The paradox persists because in most cases when a child gets fever, he or she either takes antibiotics over the counter from a chemist or is taken to a nearby private or government hospital where the doctor prescribes antibiotics but doesn’t send the blood sample for testing to know whether or not it is typhoid. 

In either case, the child goes back to the community, takes the antibiotics and probably recovers without getting diagnosed for typhoid. Meanwhile, the child sheds typhoid bacteria in the feces, which through leaky sewers lines gets mixed with the community’s drinking water supply and infects many others. Those who get the disease then probably repeat what the child did. Some patients continue to shed bacteria even after typhoid symptoms go away. This way the typhoid strain keeps circulating in the community and patients don’t get diagnosed.

Indiscriminate use of antibiotics has compounded the problem. Typhoid bacterial strains in India are already resistant to the cheapest first and second line of antibiotics. Doctors here use the third or second last line of antibiotics such as Azithromycin (given orally) and Ceftriaxone (given through veins).  

The bacterial strain in Pakistan has become resistant to both of them leading to outbreak. So, doctors in Pakistan now use the last available line of antibiotics — carbapenems. The per person cost of treating typhoid fever with carbapenems is about Rs 10,000 excluding hospitalisation and other costs, says Balaji Veeraraghavan, scientist working on anti-microbial resistance in CMC Vellore. Currently typhoid costs about Rs 1000-1500 per patient.

What scientists fear is that Indian doctors might have to resort to carbapenems if the strains here become resistant to both the second-last line of drugs or if the resistant strain from Pakistan travels here. Researchers in India have picked up strains in Mumbai that show some resistance to Azithromycin (one of the second-last line antibiotics). 

If the strain from Pakistan marries with the Mumbai strains, “then we are done for,” says Kang.

Due to restricted travel between India and Pakistan, it is more likely for the strain from Pakistan to reach India through West Asia where people from both India and Pakistan travel for Haj and business, says Veeraraghavan. The Ceftriaxone resistant strain has already been reported in Saudi Arabia. India would need really good disease reporting system to pick up those strains, which means doctors routinely testing patients’ blood samples. That often doesn’t happen, is costly for poor patients, and even if it is done there is no guarantee that the first test would pick up the strain if the patient has already taken antibiotics. 

Inadequate diagnostic tests complicate the management of typhoid, wrote scientists in a paper led by Christopher M Parry, a clinician scientist with Liverpool School of Tropical Medicine in United Kingdom. Investments in newer diagnostics that do not require sophisticated lab infrastructure is critical to improve management of typhoid, the paper recommends.

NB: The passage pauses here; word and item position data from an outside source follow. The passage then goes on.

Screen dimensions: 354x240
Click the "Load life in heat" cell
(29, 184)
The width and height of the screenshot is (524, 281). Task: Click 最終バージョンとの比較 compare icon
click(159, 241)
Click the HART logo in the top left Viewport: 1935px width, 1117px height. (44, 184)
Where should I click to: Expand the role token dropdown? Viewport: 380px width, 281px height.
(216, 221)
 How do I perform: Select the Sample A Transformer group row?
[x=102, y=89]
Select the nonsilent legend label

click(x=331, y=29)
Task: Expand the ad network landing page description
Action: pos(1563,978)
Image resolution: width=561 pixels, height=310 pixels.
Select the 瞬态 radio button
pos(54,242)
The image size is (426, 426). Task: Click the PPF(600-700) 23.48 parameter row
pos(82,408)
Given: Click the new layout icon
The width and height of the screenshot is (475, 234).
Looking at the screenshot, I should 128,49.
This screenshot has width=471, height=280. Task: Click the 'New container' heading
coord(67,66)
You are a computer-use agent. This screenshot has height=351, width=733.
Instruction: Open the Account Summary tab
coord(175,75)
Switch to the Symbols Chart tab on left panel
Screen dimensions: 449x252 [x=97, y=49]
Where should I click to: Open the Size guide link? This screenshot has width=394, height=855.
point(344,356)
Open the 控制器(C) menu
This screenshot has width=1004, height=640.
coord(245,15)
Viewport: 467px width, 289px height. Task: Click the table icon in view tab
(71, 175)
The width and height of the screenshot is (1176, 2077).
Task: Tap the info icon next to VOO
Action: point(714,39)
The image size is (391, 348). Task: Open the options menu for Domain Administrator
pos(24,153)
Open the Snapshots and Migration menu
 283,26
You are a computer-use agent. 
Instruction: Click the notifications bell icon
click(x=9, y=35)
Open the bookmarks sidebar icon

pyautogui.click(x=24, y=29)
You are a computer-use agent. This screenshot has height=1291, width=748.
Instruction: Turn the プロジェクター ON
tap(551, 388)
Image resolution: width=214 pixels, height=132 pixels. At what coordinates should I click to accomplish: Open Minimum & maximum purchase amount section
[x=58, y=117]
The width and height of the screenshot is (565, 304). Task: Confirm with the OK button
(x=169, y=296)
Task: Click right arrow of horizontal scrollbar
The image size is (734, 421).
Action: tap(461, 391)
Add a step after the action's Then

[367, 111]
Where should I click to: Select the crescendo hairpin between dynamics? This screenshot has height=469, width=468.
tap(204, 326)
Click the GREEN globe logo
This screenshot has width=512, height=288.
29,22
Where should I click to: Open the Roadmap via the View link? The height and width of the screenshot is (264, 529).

Treating typhoid is already a problem. Some of Jacob’s typhoid patients have been in hospitals for 15-20 days when they should have recovered between three and five days. The ongoing typhoid surveillance study along with ongoing studies to estimate how much national typhoid vaccination might cost would help scientists evaluate whether or not the Indian government should include typhoid vaccine in the national vaccination program. Numbers so far tell there is a case, and definitely in urban slums, says Jacob. 
 
Although clean water is the real solution, it is unclear when India might achieve that. Increasing anti-microbial resistance and delaying vaccination could mean loss of more lives and more money in treating typhoid patients. The question is, scientists ask, whether we want to wait for a situation like in Pakistan where the government has to now mass vaccinate people in response of the outbreak or act now.